The Supreme Court on Tuesday said that Article 370 of the Constitution was not a "temporary provision". It was responding to a plea challenging the validity of Article 370, which grants a special status to the state of Jammu and Kashmir. The petition was filed by Kumari Vijayalakshmi Jha, seeking a declaration that Article 370 was temporary in nature. The petitioner had claimed before the high court that Article 370 was a temporary provision that had lapsed with the dissolution of the Constituent Assembly in 1957. A Bench of judges Adarsh K Goel and R F Nariman said, "The issue concerned is covered by the judgment of this court in the 2017 SARFAESI matter, where we have held that despite the headnote of Article 370, it is not a temporary provision."
Article 370 of the Indian Constitution confers special autonomous status to Jammu & Kashmir. It is a 'temporary provision' under Part XXI of the Constitution of India, which deals with "Temporary, Transitional and Special Provisions." The state has different provisions than all other states, according to the Constitution. For example, till 1965, J&K had a prime minister in place of the chief minister.
History of Article 370
The controversial provision was drafted by Sheikh Abdullah. Sheikh Abdullah did not want temporary provisions for Article 370. He 'iron clad autonomy' for the state.
What are the provisions of Article 370?
Parliament needs Jammu & Kashmir government's nod for applying laws in the state — except defence, foreign affairs, finance, and communications.

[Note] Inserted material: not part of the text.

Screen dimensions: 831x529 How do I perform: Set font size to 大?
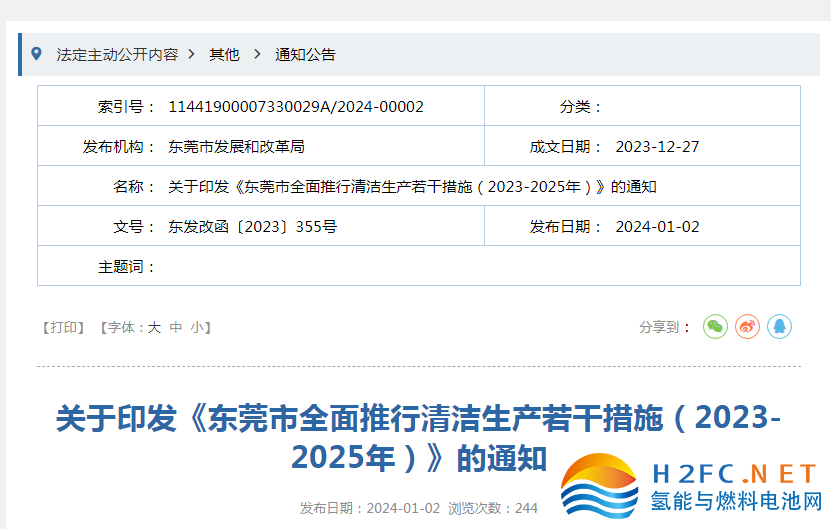pyautogui.click(x=154, y=327)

The law of citizenship, ownership of property, and fundamental rights of the residents of Jammu & Kashmir is different from the residents living in rest of India. Under Article 370, citizens from other states can not buy property in Jammu & Kashmir. Under Article 370, the Centre has no power to declare financial emergency.

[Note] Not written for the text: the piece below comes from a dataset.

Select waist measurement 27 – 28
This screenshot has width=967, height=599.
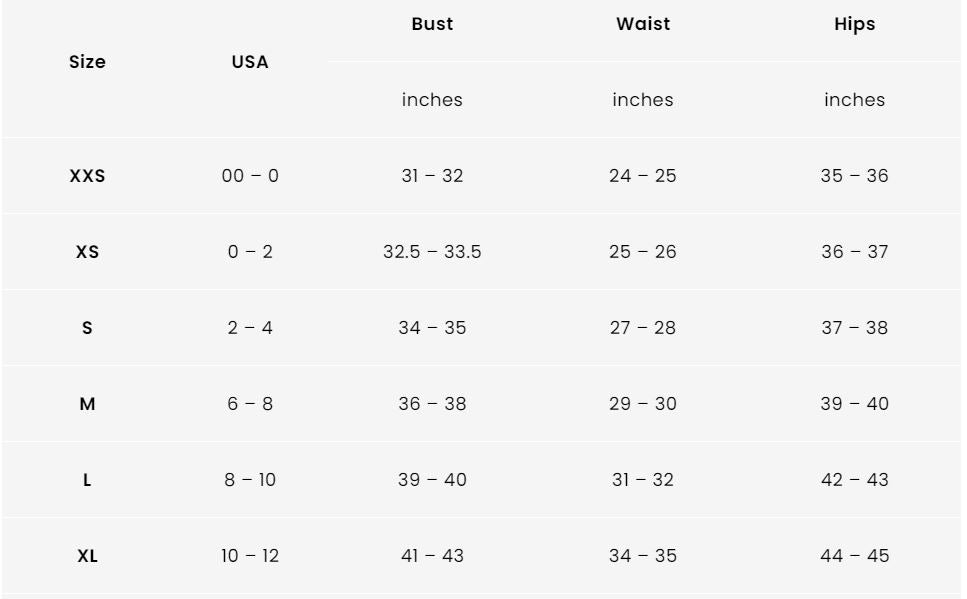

Temporary provision or not?
A petition filed by Kumari Vijayalakshmi Jha challenged the validity of Article 370 against the Delhi High Court's April 11, 2017 order. The petition had said that the continuance of the temporary provision of Article 370 even after dissolution of Constituent Assembly of J&K, and that of J&K Constitution which has never got the assent of the President of India or Parliament or the government of India, "amounts to fraud on the basic structure of our Constitution".

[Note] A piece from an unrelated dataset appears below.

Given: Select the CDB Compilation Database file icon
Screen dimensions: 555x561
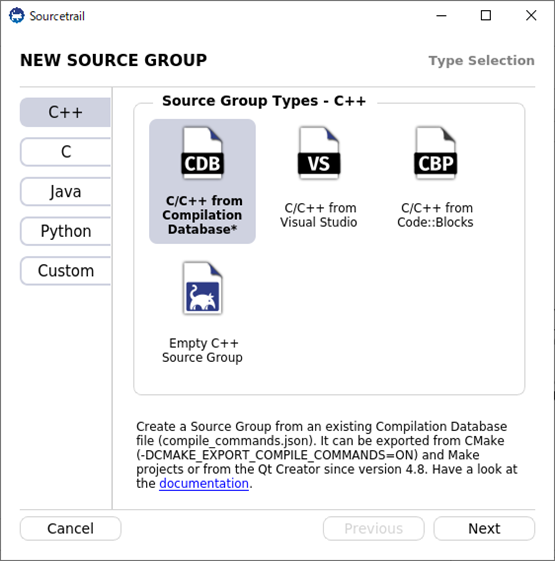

Supreme Court's order: The apex court said that in its earlier verdict of 2017 in the SARFESI case, it has been already held that Article 370 was "not a temporary provision".
During the hearing, Additional Solicitor General Tushar Mehta appearing for the Centre said that the matter be heard after some time as similar matters are pending before the court and are to be listed shortly.
Senior advocate Rajeev Dhavan and advocate Shoeb Alam appearing for the Jammu and Kashmir government clarified that other matters which are pending before the apex court relates to Article 35 A of the Constitution and not Article 370 as submitted by the ASG.
Dhavan said that those matter cannot be heard along with the present case, which only deals with Article 370.
BJP vs PDP on Article 370
There is a sharp difference between the views of BJP and its partner PDP in Jammu and Kashmir. The Bharatiya Janata Party has been maintained its stand that Article 370 should be scrapped. However, the alliance of BJP in Jammu and Kashmir, PDP, informed Lok Sabha last month, "There is currently no such proposal under consideration of the Government."